Just then Frank’s phone rang.
“What were you thinking?” Frank asked for the third time.
“I was thinking I’d like to get a look at the guy who was burying two dead bodies.”
“You didn’t know that when you started out to take a stroll among the train tracks and the winos and maybe a few gang wars!”
“Are you looking at this? Besides, I called you, didn’t I?”
“So I’d know where to pick up your body! Thanks a lot.” Frank rubbed the bridge of his nose, not because it hurt but because he and Theresa both had picked it up from a TV detective when they were kids as a way of expressing exasperation. Somehow exasperation came up a lot when they were together. “Look, just promise me that you’ll never wander through a train yard after dark again. First, that you’ll never tell a reporter our family history again, and second, that you won’t wander through train yards.”
It seemed unlikely that she would make a habit of either, so she figured it to be a safe bet. “Okay. But are you
looking
at this?”
“Yeah,” he said. “I see it.”
The first corpse lay on its left side, calves separated, arms loosely bent as if he were sleeping. That victim wore no clothes except for a pair of socks. The second victim, about twenty feet away and a little farther up the hill, lay on his back in a patch of dead goldenrod, with no clothes at all. The heads and male organs had been removed from both victims, the latter parts found together in a pile next to the second body. The killer had been working on the heads when Theresa interrupted him.

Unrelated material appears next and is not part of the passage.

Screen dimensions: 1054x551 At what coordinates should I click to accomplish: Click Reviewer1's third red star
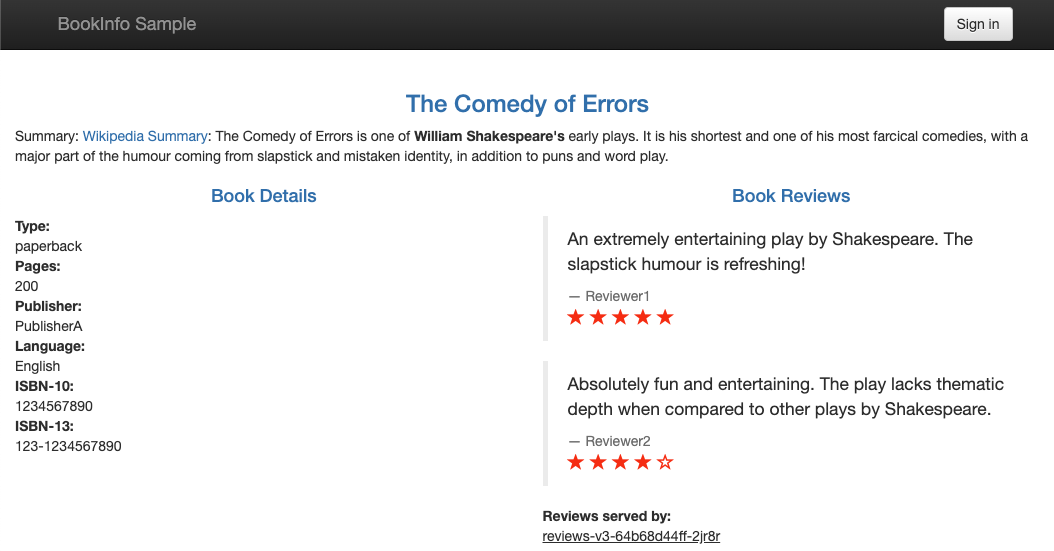(x=620, y=317)
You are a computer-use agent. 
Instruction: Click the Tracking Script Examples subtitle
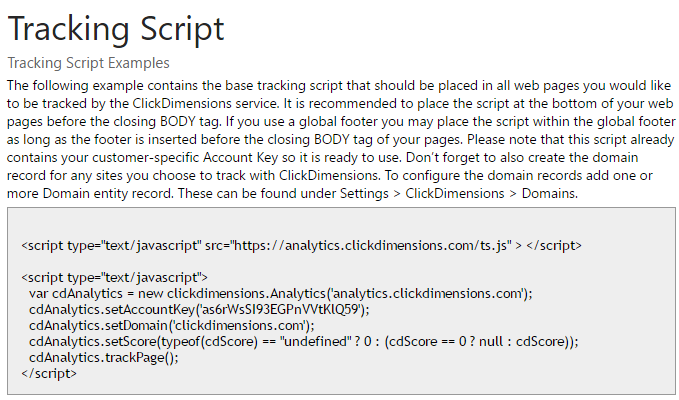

“I don’t get it,” Angela Sanchez said, staring down, not at the severed cranium of a youngish man with brown hair, but at the foot-in-diameter hole dug into the ground next to it. “He wasn’t going to bury the bodies?”
Theresa shook her head. “No. Just the heads. With enough of the hair sticking out of the dirt so that we’d be sure to find them.”
“Why?”
“Because that’s what the original Torso killer did,” Theresa said.
“Victims one and two,” Frank intoned, “were found here, in exactly these positions.”
“Victim one, anyway.” Theresa pointed at the corpse lying on its side.
“A photograph still exists of that one. We can’t really be sure how he posed the other one. The records don’t specify.”
“And the pile of clothing?” Angela asked. “Is that like the original murders?”
“That, too.” Theresa had made another trip, a more cautious one this time, up the valley to retrieve her camera. She snapped another photo of the material stacked between a worn brick and a crushed McDonald’s cup with at least a month of grime on it. “It should be a coat, a shirt, pants, I think, maybe a hat. When Don gets here with the crime scene equipment I can examine it further.”
“That’s only enough clothes for one guy, though.”
“I know, but that’s what the first Torso killer did. This guy might deviate, though. He’s already got a few details wrong.”
Angela waited until a rapid transit train passed by, though the electric cars made much less noise than the diesel locomotives. “Such as?”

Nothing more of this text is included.